Randomized Testing of Byzantine Fault Tolerant Algorithms
Published in Proceedings of the ACM on Programming Languages (PACMPL), volume 7, OOPSLA(1), 2023
Recommended citation: Levin N. Winter, Florena Buse, Daan de Graaf, Klaus von Gleissenthall, and Burcu Kulahcioglu Ozkan. 2023. Randomized Testing of Byzantine Fault Tolerant Algorithms. Proc. ACM Program. Lang. 7, OOPSLA1, Article 101, pp 757–788. https://dl.acm.org/doi/10.1145/3586053
(Recipient of the Distinguished Paper Award) (pdf)
Abstract. Byzantine fault-tolerant algorithms promise agreement on a correct value, even if a subset of processes can deviate from the algorithm arbitrarily. While these algorithms provide strong guarantees in theory, in practice, protocol bugs and implementation mistakes may still cause them to go wrong. This paper introduces ByzzFuzz, a simple yet effective method for automatically finding errors in implementations of Byzantine fault-tolerant algorithms through randomized testing. ByzzFuzz detects fault-tolerance bugs by injecting randomly generated network and process faults into their executions. To navigate the space of possible process faults, ByzzFuzz introduces small-scope message mutations which mutate the contents of the protocol messages by applying small changes to the original message either in value (e.g., by incrementing the round number) or in time (e.g., by repeating a proposal value from a previous message). We find that small-scope mutations, combined with insights from the testing and fuzzing literature, are effective at uncovering protocol logic and implementation bugs in real-world fault-tolerant systems.

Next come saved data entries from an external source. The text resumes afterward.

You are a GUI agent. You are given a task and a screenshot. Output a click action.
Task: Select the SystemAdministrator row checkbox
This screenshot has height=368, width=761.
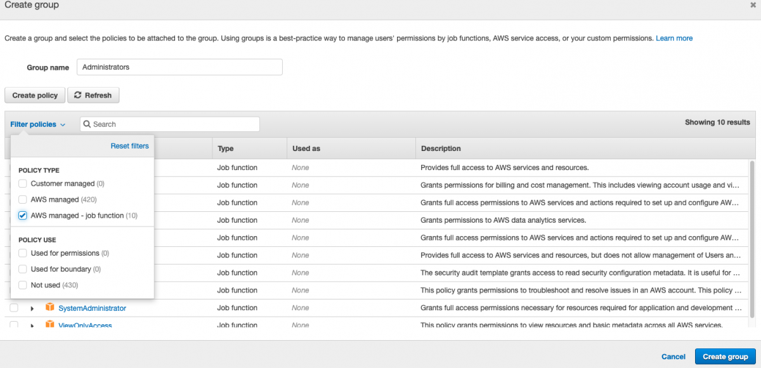(14, 308)
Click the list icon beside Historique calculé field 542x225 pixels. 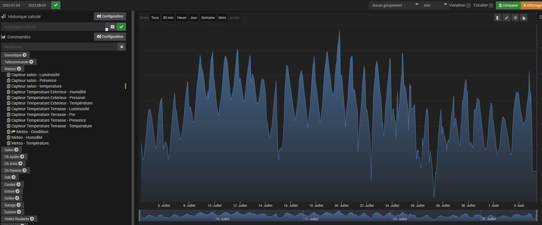113,27
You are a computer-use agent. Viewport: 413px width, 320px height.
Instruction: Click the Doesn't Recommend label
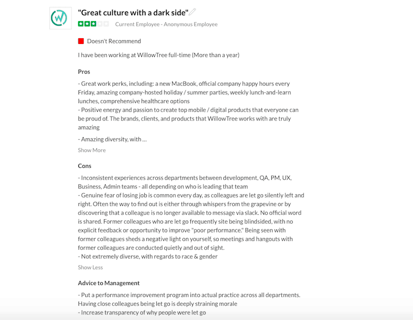114,41
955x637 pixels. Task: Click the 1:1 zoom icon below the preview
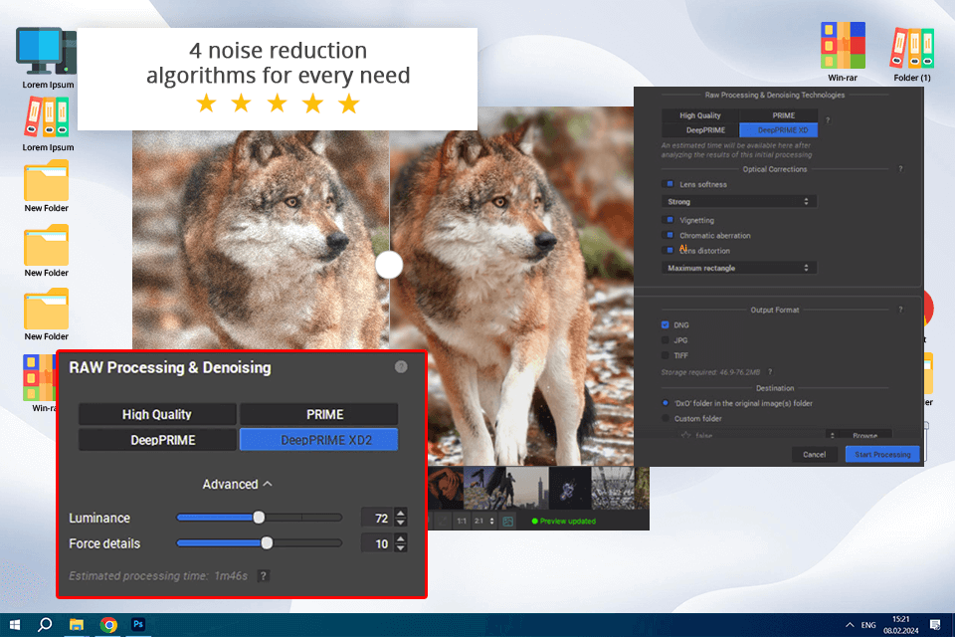[461, 521]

We implemented ByzzFuzz and applied it to test the production implementations of two popular blockchain systems, Tendermint and Ripple, and an implementation of the seminal PBFT protocol. ByzzFuzz detected several bugs in the implementation of PBFT, a potential liveness violation in Tendermint, and materialized two theoretically described vulnerabilities in Ripple’s XRP Ledger Consensus Algorithm. Moreover, we discovered a previously unknown fault-tolerance bug in the production implementation of Ripple, which is confirmed by the developers and fixed.